- [What you are asked to do]: Look over the lines below. Report each one that includes the string "agent".

---*---

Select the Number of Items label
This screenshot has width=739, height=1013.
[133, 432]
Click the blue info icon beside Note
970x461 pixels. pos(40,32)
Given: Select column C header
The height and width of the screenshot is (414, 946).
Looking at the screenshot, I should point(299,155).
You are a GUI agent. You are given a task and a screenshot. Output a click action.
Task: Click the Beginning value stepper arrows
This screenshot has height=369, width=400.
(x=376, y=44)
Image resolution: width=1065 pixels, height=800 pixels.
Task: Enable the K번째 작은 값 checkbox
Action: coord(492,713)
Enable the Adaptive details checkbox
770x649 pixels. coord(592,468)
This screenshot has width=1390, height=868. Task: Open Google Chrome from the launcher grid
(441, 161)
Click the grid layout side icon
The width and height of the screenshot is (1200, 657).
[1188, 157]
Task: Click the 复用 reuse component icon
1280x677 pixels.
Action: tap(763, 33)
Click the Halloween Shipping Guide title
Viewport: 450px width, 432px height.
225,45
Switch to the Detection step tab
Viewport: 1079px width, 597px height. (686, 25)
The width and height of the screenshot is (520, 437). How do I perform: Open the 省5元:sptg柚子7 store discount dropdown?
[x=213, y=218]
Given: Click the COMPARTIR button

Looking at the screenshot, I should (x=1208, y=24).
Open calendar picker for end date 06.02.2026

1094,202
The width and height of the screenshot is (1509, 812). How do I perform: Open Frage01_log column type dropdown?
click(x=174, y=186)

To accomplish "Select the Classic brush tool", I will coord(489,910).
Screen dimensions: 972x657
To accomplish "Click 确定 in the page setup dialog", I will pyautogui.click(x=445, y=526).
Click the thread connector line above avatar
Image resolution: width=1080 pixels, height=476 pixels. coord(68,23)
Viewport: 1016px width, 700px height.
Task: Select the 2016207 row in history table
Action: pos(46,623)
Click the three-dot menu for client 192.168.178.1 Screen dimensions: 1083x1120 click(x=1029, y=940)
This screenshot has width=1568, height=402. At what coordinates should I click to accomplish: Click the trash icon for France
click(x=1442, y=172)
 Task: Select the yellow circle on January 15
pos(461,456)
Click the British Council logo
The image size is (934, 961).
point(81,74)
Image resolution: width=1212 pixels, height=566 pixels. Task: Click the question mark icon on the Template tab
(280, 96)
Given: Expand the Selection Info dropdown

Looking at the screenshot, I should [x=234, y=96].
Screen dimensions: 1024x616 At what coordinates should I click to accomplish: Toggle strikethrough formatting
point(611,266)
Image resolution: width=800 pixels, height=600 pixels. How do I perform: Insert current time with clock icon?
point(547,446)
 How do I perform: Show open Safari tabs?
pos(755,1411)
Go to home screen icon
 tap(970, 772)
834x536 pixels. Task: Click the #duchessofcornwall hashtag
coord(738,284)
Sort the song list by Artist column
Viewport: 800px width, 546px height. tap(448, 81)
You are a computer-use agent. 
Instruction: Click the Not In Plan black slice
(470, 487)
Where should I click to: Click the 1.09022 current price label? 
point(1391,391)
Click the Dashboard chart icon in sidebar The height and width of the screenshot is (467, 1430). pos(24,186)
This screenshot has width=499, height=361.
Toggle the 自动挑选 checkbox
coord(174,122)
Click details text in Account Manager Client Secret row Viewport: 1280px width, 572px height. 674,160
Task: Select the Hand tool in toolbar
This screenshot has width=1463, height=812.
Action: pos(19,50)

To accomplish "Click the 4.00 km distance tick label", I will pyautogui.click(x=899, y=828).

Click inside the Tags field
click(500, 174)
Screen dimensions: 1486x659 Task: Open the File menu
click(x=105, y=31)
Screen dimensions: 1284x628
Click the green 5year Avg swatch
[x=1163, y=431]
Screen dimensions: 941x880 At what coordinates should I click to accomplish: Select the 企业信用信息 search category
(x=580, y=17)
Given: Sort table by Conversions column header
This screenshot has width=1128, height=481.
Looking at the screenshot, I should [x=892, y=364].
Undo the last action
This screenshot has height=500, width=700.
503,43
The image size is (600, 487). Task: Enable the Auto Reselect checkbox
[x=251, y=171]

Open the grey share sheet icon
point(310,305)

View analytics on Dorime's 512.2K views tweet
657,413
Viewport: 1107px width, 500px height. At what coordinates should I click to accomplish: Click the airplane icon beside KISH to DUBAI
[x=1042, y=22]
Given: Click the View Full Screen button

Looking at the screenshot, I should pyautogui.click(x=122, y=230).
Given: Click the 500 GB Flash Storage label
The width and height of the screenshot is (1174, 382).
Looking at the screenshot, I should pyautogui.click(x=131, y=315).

---*---

- [Solution to the problem]:
You are a GUI agent. You are given a task and a screenshot. Output a click action.
You are a computer-use agent. 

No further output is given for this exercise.